• ЗАДАНИЕ:
Напишите продолжение приведенного ниже отрывка о Георгии по прозвищу Черный, начав сразу после его последнего предложения.

• ПРИВЕДЕННЫЙ ОТРЫВОК:
((

Думают, что за это, во всяком случае, злодеяние Георгий получил оставшееся за ним навсегда прозвание «Черного». На живописном языке южных славян и самых турок «черный» или «кара» означает «злого» по преимуществу, отверженного, проклятого.
Утверждают, однако, что другой, не менее характеристический, но чуть ли не более еще возмутительный поступок с матерью дал повод к происхождению этого страшного прозвища. У Георгия была сестра в поре замужества. Ей назначалось в приданое несколько пчелиных ульев из фамильного хозяйства. Раз Георгий вздумал осмотреть все ульи в сопровождении матери, на которой, по обычаю, лежал главный надзор над всеми хозяйственными заведениями дома. При каждом улье, который оказывался тяжелее и полнее, мать говорила, что это дочерний; ульи полупорожние или вовсе пустые оставлялись на долю Георгия при доме. Слабость, свойственная простым женщинам, которые везде имеют больше пристрастия к дочерям, особенно к дочерям-невестам! Георгий долго молчал; наконец, при одном весьма тяжеловесном улье, наполненном пчелами, поднял крышку, взглянул внутрь и отскочил с криком удивления. Мать бросилась посмотреть, что бы такое могло быть внутри улья; тогда раздраженный неправдою и подлогом сын, подскочив с другой стороны, схватил улей и надел его на голову старухи.
– Черная душа! Будь ты проклят! – закричала несчастная женщина, осыпанная роем сердитых пчел.
Георгий, сделав свое дело, хладнокровно удалился, и уже набежавшие соседи спасли от нестерпимых мучений страдалицу. С тех пор, говорят, Георгий прослыл Черным. И конечно, поделом! Перед судом строгой нравственности такая шутка гораздо гнуснее отцеубийства. Впрочем, и в этом случае Георгий должен быть судим не по уложению нравственности образованной. Сама старуха впоследствии, смеясь, рассказывала, что сын пошутил с нею, конечно, чересчур, но со всем тем уморительно-забавно.
Так резко уже отмеченный Георгий, натурально, не мог долго оставаться в ладу с порядками австрийской военной дисциплины. Он вступил в Сербию с корпусом волонтеров в качестве фельдфебеля и в первых схватках с турками дрался, как лев. Но вскоре, при раздаче медалей волонтерам в Шабце, его обошли почему-то. Он не вытерпел несправедливости; бросил всё и утек опять в горы, где снова сделался лихим, отчаянным гайдуком, страшным столько же австрийцам, сколько туркам. Полковник Михалевич, уважавший его львиную храбрость, успел впоследствии примирить его кое-как с собою и заставить свирепствовать только против турок. Заключенный в Шистове мир положил конец войне; и тогда Георгию ничего не осталось делать, как вместе с прочими товарищами, под прикрытием отступавшей армии, убираться в Австрию. Там он, чтобы существовать, определился в лесничие при православном Крушедольском монастыре, одной из богатейших обителей знаменитой Фрушки-Горы в Сирмии. Славный, нечего сказать, послушник для святой монашеской братии! Разумеется, ему было и скучно, и душно. Но делать было нечего.

))

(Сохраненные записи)

((

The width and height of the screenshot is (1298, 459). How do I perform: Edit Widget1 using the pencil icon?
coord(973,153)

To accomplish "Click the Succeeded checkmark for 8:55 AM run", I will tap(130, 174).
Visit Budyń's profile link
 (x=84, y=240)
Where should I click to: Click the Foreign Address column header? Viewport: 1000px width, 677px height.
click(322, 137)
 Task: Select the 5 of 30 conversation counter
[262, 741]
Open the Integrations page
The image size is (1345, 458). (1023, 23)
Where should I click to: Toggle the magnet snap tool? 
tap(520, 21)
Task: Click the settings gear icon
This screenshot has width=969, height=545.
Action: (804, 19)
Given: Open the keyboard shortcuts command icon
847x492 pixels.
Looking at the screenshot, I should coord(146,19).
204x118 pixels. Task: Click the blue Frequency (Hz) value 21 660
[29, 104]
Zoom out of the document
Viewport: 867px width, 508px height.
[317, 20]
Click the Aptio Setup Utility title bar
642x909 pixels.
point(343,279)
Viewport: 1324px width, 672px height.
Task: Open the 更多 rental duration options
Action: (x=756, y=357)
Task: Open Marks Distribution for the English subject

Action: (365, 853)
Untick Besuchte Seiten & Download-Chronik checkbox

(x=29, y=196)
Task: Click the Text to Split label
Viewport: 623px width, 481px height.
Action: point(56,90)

))

• ОТВЕТ К ЗАДАЧЕ:
Между тем Сербия, получившая, по обыкновению, всепрощение от Порты, казалось, начала отдыхать под кротким правлением Хаджи-Мустафы-Паши, заслужившего от самих сербов прекрасное название «Сербской майки». Непреодолимый инстинкт потянул опять беглецов с горькой чужбины на незабвенную родину. В том числе был и Черный. Он воротился на старое родительское пепелище… И не тайное ли желание освободиться от тяжкого воспоминания заставило потом всю семью старого Петрония переселиться в Тополу? Как бы то ни было, известно только, что Кара-Георгий, несмотря на глубоко выжженную в нем печать отвержения, укоренился мирно в Тополе, предался прежним сельским занятиям, привел в порядок свое хозяйство и сделался зажиточным селяком, именитым по всей Шумадии торговцем. Так прошло много времени, лет более десяти. Укрощенный лев спал, но уже можно было предвидеть, что выйдет, если он снова проснется.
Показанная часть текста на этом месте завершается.